Mrs. Grimsditch spends the evening amusing the audience as much she does Orlando as she narrates the who, what and where — and, crucially, the why. Heralding the arrival of Lucy Briers’ fearsomely formal Elizabeth I, she gives us a baleful look: “I tell you, if that woman’s changed her linen since the Armada, my name’s Sir Walter Raleigh.”
The risk of this 85-minute romp across the centuries is that it could have ended up like “Candide,” in which multiple scenes in random locations lack cumulative weight because the actions visited on the central character have little or no consequence. When they put that on stage, Lillian Hellman and Leonard Bernstein famously failed to solve the problem of how to give their adaptation dramatic heft.

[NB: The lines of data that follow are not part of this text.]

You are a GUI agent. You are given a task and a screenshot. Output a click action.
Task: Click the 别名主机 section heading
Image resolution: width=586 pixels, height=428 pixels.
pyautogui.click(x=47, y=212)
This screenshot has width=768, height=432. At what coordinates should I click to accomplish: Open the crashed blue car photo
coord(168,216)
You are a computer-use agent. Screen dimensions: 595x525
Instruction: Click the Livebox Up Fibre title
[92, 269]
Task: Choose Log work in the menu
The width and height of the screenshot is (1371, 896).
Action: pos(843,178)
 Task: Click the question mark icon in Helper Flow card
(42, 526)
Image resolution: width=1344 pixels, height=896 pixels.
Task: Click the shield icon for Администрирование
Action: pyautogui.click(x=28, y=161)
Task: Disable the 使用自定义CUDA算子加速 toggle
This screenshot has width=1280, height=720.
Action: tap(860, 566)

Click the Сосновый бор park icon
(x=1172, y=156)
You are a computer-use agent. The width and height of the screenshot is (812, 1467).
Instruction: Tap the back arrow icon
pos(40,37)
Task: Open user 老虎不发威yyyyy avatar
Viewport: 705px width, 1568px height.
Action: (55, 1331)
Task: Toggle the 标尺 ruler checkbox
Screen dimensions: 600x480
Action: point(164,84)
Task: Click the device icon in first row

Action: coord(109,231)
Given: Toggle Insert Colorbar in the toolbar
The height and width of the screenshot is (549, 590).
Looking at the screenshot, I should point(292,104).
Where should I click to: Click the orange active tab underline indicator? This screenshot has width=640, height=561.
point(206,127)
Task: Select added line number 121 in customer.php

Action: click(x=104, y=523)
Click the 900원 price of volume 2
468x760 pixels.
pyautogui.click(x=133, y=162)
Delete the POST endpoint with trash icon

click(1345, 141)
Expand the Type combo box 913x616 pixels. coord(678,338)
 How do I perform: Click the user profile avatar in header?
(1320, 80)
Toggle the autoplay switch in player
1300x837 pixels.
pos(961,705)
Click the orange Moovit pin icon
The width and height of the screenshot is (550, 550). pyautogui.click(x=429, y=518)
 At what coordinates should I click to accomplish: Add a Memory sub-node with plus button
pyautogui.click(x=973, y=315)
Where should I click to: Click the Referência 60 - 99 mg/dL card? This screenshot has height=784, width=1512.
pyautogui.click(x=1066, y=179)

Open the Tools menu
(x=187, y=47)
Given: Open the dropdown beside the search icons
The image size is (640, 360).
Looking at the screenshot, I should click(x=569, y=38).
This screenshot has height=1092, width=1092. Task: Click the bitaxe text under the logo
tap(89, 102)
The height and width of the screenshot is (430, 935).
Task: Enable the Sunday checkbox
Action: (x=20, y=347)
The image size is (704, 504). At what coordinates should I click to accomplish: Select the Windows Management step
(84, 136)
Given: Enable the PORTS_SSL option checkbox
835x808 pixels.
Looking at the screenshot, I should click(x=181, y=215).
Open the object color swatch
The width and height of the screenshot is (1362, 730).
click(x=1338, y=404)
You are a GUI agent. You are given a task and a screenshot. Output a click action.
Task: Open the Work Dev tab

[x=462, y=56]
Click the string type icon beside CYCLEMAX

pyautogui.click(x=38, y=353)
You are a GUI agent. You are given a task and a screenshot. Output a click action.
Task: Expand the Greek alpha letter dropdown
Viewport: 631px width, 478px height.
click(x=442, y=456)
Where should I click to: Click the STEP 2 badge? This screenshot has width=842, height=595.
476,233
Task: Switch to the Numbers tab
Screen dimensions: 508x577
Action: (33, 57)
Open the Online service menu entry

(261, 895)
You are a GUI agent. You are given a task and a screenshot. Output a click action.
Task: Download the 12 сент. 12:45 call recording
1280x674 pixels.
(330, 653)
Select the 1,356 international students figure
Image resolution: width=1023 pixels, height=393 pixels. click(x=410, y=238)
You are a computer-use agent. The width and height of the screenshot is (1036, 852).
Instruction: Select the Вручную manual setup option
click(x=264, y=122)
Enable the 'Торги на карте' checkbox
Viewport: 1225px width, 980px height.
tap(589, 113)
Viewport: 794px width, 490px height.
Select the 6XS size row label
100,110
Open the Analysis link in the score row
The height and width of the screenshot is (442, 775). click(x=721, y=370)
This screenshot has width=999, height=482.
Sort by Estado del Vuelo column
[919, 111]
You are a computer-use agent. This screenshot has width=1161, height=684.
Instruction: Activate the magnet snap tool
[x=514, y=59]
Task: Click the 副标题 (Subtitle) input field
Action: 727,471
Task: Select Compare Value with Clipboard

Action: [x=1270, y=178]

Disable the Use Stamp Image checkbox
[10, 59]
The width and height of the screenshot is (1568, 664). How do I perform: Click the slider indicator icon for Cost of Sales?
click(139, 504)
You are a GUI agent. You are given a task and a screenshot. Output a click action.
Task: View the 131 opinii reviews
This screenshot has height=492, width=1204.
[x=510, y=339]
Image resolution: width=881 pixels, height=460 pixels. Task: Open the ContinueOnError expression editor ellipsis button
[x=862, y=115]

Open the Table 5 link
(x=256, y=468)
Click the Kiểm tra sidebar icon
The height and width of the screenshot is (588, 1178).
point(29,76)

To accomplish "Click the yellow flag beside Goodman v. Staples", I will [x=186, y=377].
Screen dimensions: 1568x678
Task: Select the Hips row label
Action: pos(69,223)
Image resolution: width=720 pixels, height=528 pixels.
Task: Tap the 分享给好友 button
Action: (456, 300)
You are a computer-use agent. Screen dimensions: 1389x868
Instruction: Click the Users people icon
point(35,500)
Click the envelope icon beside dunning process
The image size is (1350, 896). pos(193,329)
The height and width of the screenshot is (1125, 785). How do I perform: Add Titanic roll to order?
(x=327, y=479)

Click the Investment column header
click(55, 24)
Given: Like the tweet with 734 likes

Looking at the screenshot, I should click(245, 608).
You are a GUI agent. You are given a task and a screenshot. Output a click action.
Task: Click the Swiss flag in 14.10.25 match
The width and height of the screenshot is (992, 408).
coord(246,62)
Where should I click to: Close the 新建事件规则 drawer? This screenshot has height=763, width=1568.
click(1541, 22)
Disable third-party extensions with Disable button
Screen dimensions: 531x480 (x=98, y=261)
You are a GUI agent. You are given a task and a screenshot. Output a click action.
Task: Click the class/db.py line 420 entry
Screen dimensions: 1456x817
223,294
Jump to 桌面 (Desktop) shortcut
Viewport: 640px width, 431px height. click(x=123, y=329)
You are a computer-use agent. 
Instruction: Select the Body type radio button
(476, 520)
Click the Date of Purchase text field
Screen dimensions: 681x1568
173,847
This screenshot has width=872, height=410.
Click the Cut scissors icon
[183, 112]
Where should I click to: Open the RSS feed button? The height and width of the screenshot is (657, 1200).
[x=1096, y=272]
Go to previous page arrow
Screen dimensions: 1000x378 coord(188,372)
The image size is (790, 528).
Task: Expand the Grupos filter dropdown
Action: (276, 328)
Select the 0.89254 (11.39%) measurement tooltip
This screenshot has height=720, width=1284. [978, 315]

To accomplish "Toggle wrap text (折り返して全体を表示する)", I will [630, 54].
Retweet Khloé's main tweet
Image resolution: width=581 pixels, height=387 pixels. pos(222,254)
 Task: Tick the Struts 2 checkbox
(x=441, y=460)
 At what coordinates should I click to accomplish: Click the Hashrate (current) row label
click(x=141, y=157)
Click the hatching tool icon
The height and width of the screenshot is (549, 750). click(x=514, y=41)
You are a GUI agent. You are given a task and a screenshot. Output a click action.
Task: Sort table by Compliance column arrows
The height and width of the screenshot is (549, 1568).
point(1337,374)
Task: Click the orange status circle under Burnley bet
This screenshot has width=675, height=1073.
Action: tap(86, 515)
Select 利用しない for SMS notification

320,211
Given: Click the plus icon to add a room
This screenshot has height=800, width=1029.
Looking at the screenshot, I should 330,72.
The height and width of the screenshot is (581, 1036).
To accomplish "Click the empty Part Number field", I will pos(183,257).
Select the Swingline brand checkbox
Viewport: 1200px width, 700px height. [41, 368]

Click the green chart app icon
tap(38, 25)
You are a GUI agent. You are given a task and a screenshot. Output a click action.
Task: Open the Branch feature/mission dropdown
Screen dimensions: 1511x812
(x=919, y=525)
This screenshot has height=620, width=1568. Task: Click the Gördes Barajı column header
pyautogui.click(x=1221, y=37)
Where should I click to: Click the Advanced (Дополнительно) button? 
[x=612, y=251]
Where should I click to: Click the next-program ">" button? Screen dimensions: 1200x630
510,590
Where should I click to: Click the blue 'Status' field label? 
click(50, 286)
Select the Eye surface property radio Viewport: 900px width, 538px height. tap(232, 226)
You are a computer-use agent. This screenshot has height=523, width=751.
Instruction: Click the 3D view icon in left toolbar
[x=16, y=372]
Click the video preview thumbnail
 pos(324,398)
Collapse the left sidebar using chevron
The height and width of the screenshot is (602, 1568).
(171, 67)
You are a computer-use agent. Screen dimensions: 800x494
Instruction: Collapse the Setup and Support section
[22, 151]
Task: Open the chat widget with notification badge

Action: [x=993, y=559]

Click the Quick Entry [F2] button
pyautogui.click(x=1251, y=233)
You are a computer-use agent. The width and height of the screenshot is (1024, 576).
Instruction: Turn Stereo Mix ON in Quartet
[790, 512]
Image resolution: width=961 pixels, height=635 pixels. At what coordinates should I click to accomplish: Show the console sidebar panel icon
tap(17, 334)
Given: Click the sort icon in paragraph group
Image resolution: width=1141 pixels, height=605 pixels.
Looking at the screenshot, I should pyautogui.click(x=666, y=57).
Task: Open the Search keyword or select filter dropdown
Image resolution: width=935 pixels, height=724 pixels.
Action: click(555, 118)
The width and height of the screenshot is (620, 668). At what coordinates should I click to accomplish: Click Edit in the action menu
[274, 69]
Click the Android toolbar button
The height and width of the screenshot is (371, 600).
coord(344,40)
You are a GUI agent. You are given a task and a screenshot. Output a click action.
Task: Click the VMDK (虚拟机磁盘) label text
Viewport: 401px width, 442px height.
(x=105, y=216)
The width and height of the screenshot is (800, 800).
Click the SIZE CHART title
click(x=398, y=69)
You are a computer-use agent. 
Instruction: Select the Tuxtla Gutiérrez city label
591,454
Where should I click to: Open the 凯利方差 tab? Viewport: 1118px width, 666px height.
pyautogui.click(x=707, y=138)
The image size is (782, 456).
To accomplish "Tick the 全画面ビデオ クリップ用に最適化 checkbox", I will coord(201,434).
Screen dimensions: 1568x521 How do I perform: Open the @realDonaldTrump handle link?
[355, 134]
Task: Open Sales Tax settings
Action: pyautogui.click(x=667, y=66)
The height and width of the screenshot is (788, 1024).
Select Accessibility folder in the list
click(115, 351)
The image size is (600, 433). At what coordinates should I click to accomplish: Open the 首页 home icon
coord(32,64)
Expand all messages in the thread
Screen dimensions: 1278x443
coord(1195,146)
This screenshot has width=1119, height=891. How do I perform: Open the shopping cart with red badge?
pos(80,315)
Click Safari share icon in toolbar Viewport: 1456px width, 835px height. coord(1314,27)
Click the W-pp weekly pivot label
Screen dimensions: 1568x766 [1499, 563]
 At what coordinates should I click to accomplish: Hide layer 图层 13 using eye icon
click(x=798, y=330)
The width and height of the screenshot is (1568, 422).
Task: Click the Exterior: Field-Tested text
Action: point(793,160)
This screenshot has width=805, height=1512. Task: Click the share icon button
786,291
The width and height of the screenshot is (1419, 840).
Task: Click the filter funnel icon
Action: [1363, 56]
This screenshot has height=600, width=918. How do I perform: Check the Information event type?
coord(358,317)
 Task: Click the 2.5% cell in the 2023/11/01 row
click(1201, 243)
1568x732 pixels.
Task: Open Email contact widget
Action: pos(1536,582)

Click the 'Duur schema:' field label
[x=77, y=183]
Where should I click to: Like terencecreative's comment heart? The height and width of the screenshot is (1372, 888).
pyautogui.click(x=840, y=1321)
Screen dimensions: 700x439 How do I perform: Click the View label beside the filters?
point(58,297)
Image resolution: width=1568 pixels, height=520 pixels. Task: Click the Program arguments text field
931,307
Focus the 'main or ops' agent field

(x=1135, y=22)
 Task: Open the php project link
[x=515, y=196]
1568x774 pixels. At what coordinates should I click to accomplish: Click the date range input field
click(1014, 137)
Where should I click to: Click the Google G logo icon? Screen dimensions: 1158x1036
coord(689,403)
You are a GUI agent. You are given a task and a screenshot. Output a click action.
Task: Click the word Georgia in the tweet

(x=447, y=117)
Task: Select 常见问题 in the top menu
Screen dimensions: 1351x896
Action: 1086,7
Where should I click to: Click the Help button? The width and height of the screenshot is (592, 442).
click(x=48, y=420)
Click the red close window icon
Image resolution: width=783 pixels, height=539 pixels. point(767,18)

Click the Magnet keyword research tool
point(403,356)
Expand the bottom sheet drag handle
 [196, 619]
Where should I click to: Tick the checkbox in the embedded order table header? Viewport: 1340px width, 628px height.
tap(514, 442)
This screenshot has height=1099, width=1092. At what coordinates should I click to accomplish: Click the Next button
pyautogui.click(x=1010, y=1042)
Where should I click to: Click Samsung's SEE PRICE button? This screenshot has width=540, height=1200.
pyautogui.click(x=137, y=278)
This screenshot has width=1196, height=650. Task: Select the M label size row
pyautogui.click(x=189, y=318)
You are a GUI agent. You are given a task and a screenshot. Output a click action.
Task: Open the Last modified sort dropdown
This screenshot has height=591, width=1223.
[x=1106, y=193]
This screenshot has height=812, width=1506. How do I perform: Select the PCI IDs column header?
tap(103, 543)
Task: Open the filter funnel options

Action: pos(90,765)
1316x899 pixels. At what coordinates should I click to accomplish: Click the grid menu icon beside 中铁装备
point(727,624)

Grandage and company solve the problem via an increasing sense of understanding, taking us beyond the incidents to go inside the minds of the characters and into Woolf’s hopes and imaginings. What starts out as deliciously self-aware fun — there are knowing gags aplenty — grows unexpectedly emotional. At the expertly staged climax, here brought beyond Woolf’s death in 1941 up to the immediate present, we witness Corrin’s Orlando growing in stature and understanding. Answering their initial question with galvanizing authority, they stride into the light as they realize their essence in both words and love. Like the show, it’s as uplifting as it is unexpected.